* **EXERCISE GOAL**:
Could you repeat all of the entries below word for word, apart from the pictures?

[[ DATA FOR PROCESSING open ]]

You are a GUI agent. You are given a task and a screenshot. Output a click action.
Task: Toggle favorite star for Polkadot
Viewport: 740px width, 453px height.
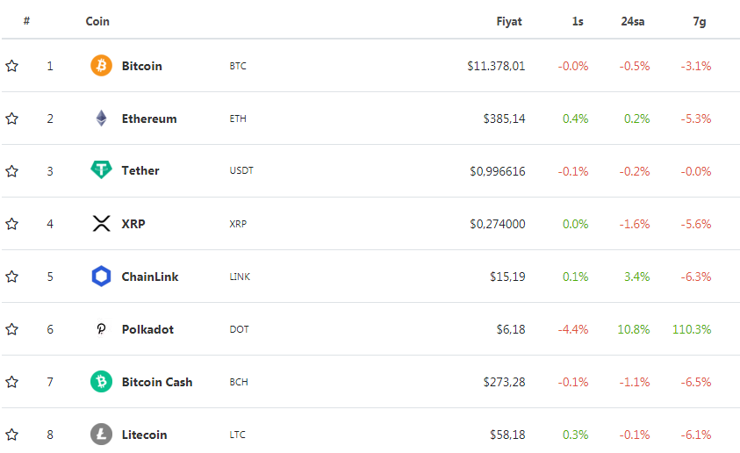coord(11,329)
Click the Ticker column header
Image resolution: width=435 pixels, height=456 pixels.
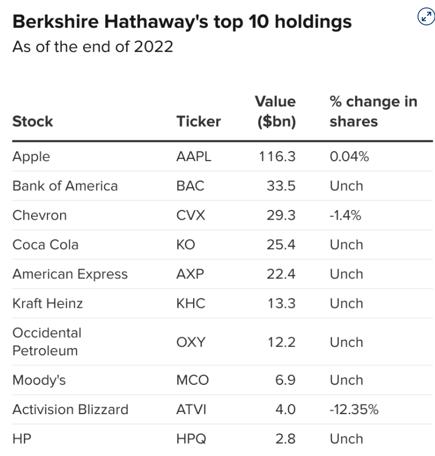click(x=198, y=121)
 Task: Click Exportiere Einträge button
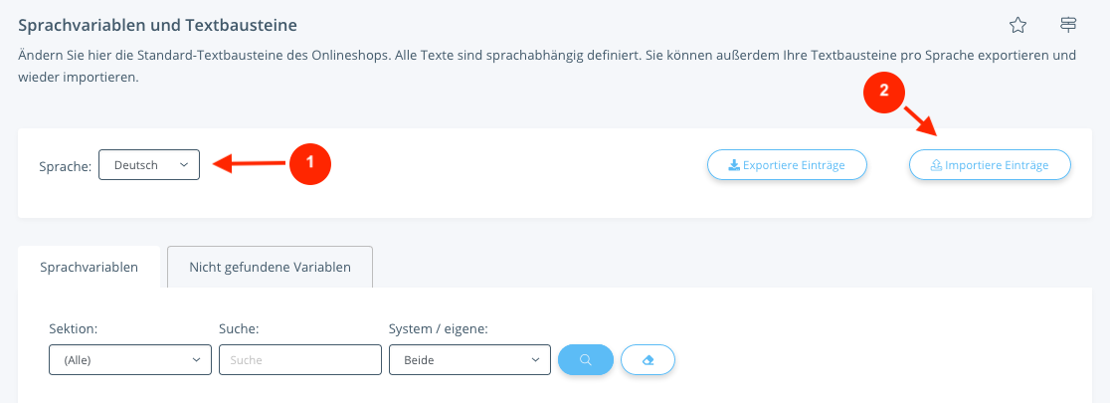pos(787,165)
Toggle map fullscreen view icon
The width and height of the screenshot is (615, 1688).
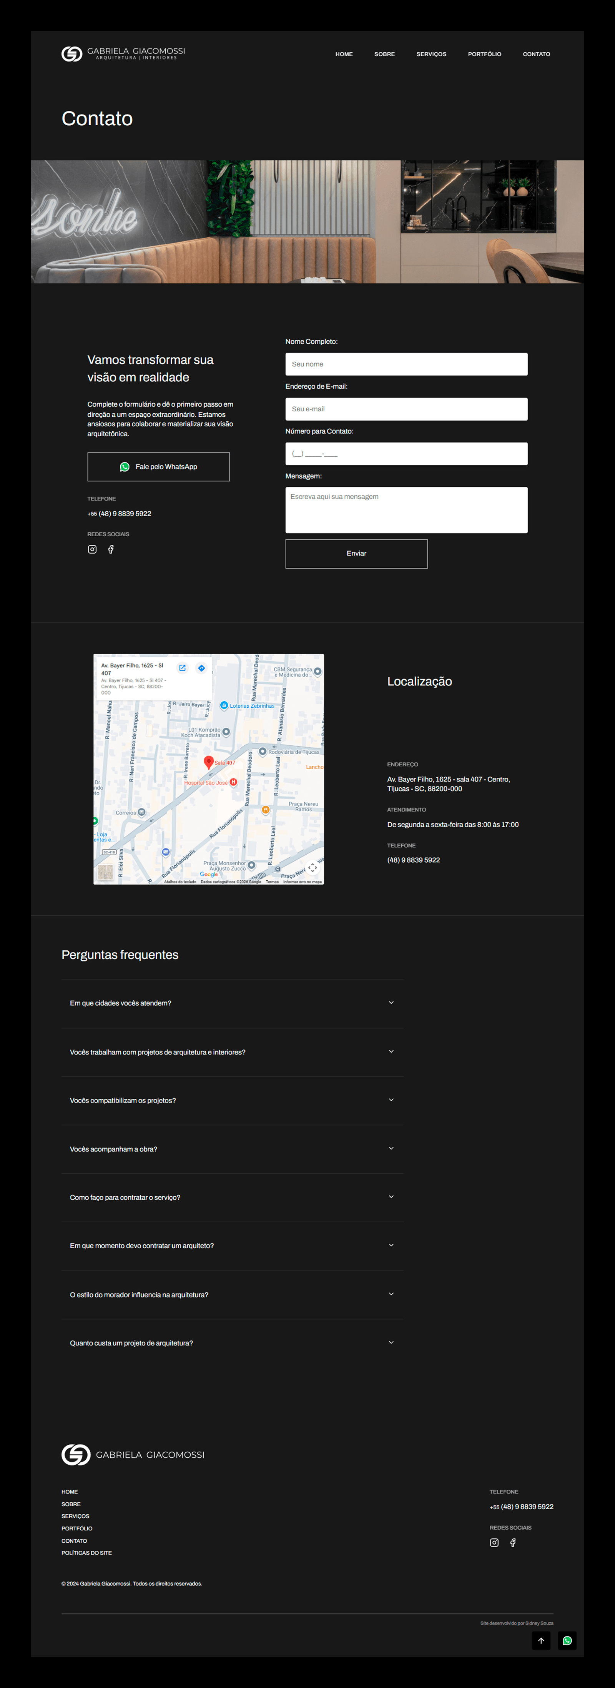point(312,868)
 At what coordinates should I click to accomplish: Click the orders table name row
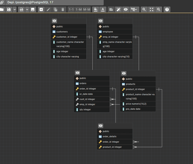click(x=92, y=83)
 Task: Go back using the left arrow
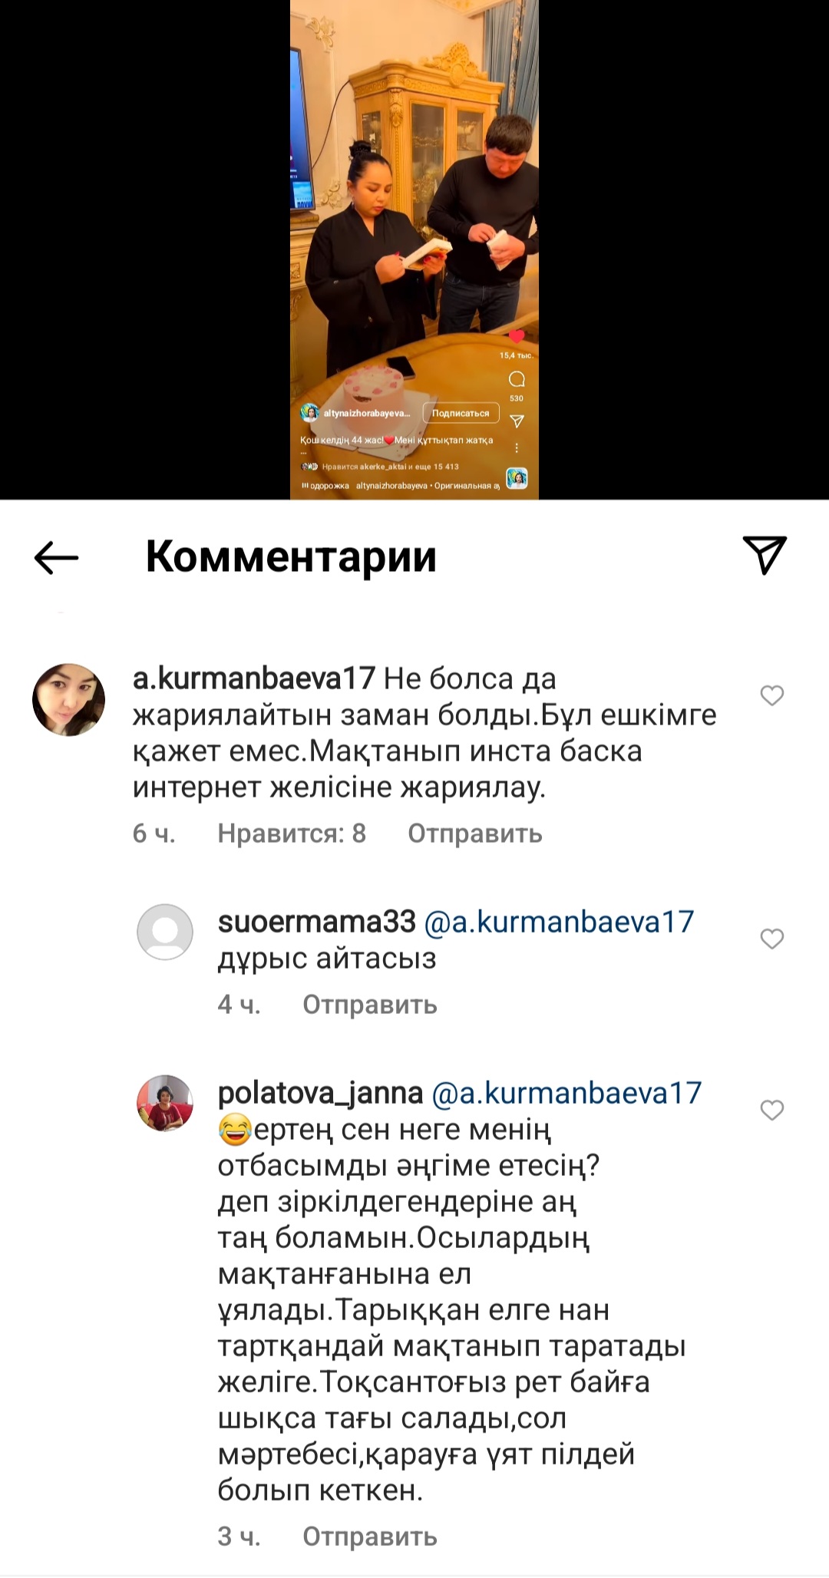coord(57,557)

[[ DATA FOR PROCESSING closed ]]

* **SOLUTION TO THE PROBLEM**:
You are a GUI agent. You are given a task and a screenshot. Output a click action.
Task: Toggle favorite star for Polkadot
Viewport: 740px width, 453px height.
coord(11,329)
Click the Ticker column header
Image resolution: width=435 pixels, height=456 pixels.
click(x=198, y=121)
 Task: Click Exportiere Einträge button
pos(787,165)
Toggle map fullscreen view icon
The width and height of the screenshot is (615, 1688).
point(312,868)
 At what coordinates should I click to accomplish: Click the orders table name row
click(x=92, y=83)
 Task: Go back using the left arrow
coord(57,557)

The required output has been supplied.